Aslında bir ülkenin geniş zaman aralıklarıyla değerlendirilmesi gereken hayatında çok uzun bir dönem bu. Kore Savaşı (1950-1953) ve Kıbrıs çıkarması (1974) gibi dış savaşları saymazsak, geriye doğru baktığımızda, neredeyse yüz yıla yaklaşan bir barış süreci görüyoruz.

Bu sürecin sonuna gelindiği ve ülkenin her türlü dış saldırıya açık hale geldiği görülüyor.

Bazı arkadaşlarla konuşurken en sık karşılaştığım iki soru şu: “Amerika Türkiye’yi niye bölmek istesin?” ve “Kürtler Türkiye’den vazgeçerler mi?”

Birincisini soranlara, günümüzde emperyalizmin az gelişmiş ülkeler için çok farklı bir programı olduğunu söylüyoruz. Bu ülkelerin büyük miktarda kaynak kullanan, teknoloji üreten; gümrük mevzuatı, iddialı orduları, gelişmiş bürokrasisi, jeopolitik stratejileri olan devletler halinde varlıklarını sürdürmelerine artık imkân vermiyorlar. Bu imkânı elde etmek için emperyalizme karşı bağımsızlık mücadelesi vermek ve bu mücadeleyi kazanarak gelişmiş ülkeler kategorisinde yer almak, yani bir ulusal devrim yapmak gerekiyor.

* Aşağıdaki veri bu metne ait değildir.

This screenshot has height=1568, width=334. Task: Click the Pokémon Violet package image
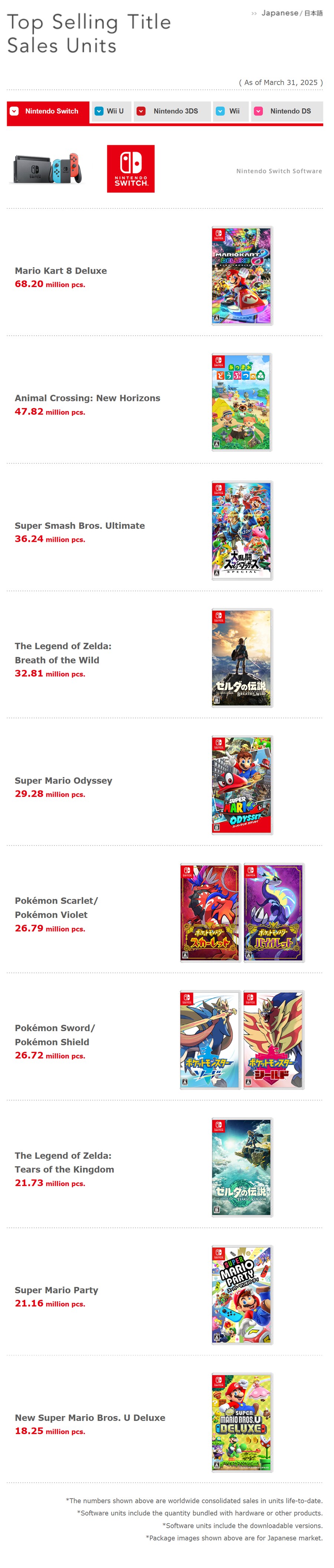pos(274,912)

Aslında Soğuk Savaş döneminde de böyleydi ancak o dönemin yeni-sömürgeciliği, devletlerin bir blok içinde kısmen bağımsız olmalarına, hatta kendi halklarına belirli ölçülerde sosyal refah sağlamalarına izin veriyordu. Günümüzde buna gerek duymuyorlar. Çünkü dikkate almaları gereken bir rakip sistem (sosyalizm) yok.

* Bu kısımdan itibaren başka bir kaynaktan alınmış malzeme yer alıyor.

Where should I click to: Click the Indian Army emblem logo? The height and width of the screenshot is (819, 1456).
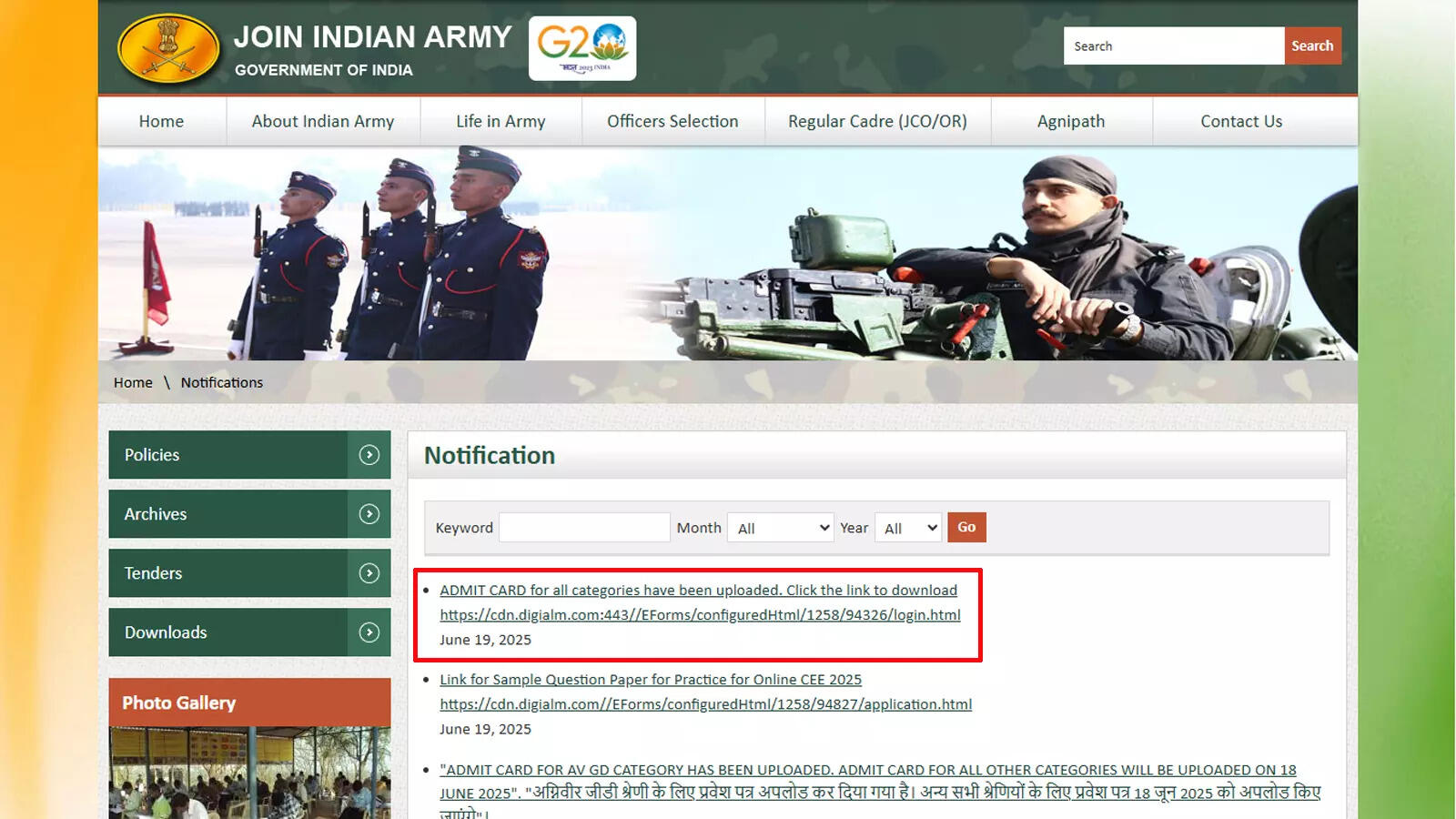pyautogui.click(x=168, y=49)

Bize sürekli olarak, “Siz bir İslam ülkesisiniz, Türk değil bir etnik bulamaçsınız, bulamacın her bir unsuruna federatif özerklik vererek demokrat olabilirsiniz vs” demelerinin nedeni budur. Küresel kapitalizmin uysal, her şeyi kayıt altına alınmış, kendi başına düşünme ve davranma gücü olmayan şahsiyetsiz bir parçası olmamızı, üniter devletsiz tek bir büyük serbest piyasaya dönüşmemizi istiyorlar. Yoksa ABD ya da emperyal Batı “spor olsun” diye bizim bölünmemizi istiyor değil; “küresel” sistemleri bunu gerektiriyor.

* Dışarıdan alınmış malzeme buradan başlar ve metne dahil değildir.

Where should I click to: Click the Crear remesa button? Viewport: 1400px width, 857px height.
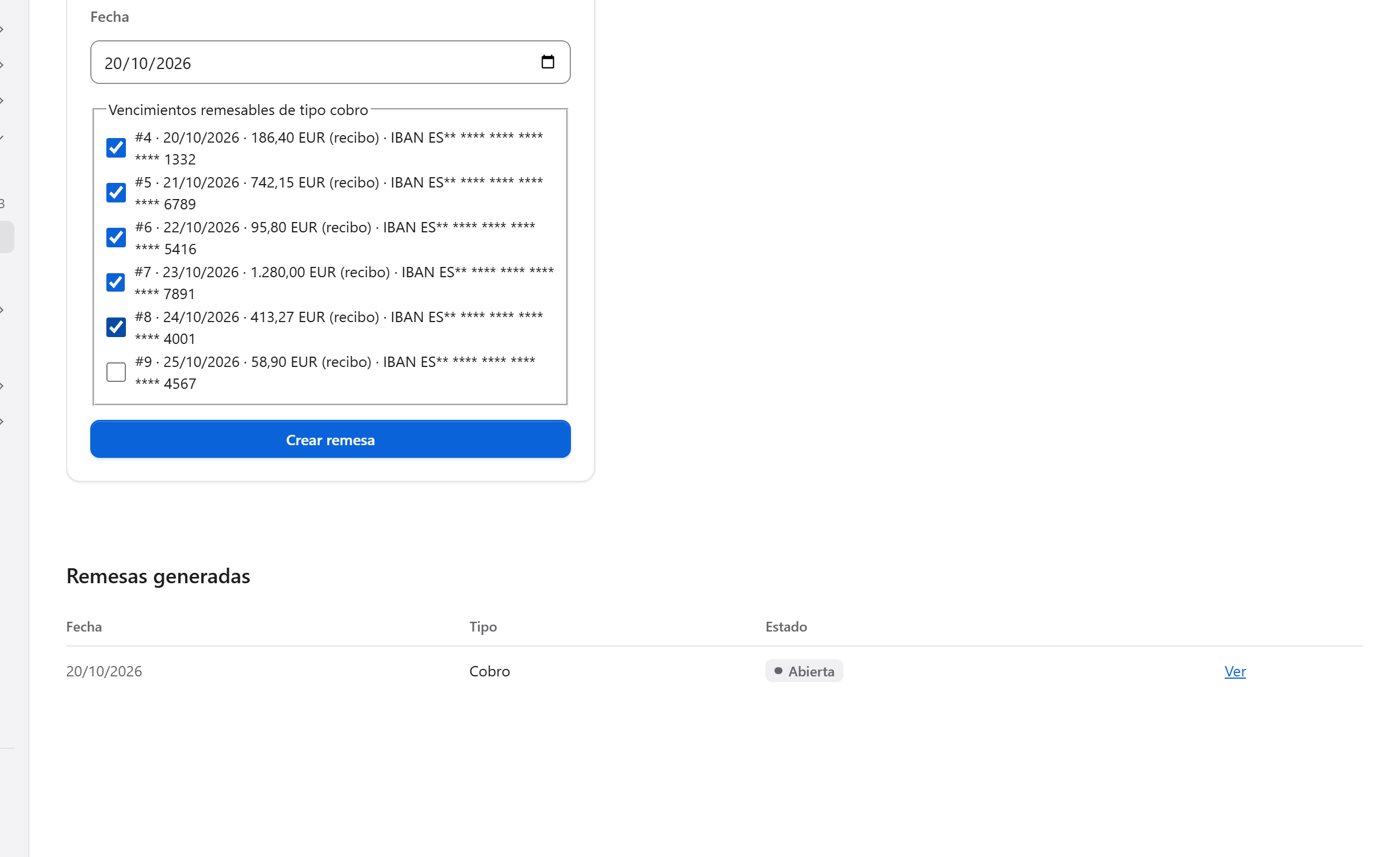coord(330,439)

Kürtlere gelince; normal bir Kürt aile reisinin Türkiye’den vazgeçip Amerikan üsleriyle donatılmış kanton koridorlarında savaş ağalarının tahakkümü altında ezilmek ya da aşiret göreneklerine tabi olarak yaşamak istemesi için; ya da bütün bölgeyi ateşe verecek kanlı çatışmaların sonunda emperyalizmin sömürgesi olan bir toprak parçası edinmek gibi bir ideali benimsemesi için deli olması gerekir. Ancak hükümetin de bu deliliğe sebebiyet vermemek için PKK’yi imha ederken, Kürt kökenli yurttaşları kapsayan modern bir sosyal politika uygulamayı becerebilmesi, ümmetçi/Sünni kuşatma siyasetini terk etmesi gerekir.

AKP, temellerini henüz sökemediği eski rejimi önemli ölçüde yıktı, fakat kendi rejimini henüz kuramadı. Türkiye’nin bölünme, iç ve dış savaş tehlikelerine tam da böyle bir kararsızlık halinde yakalanmış olması talihsizliktir. Demek ki sorun, son tahlilde, siyasi iktidar ve rejim sorunudur.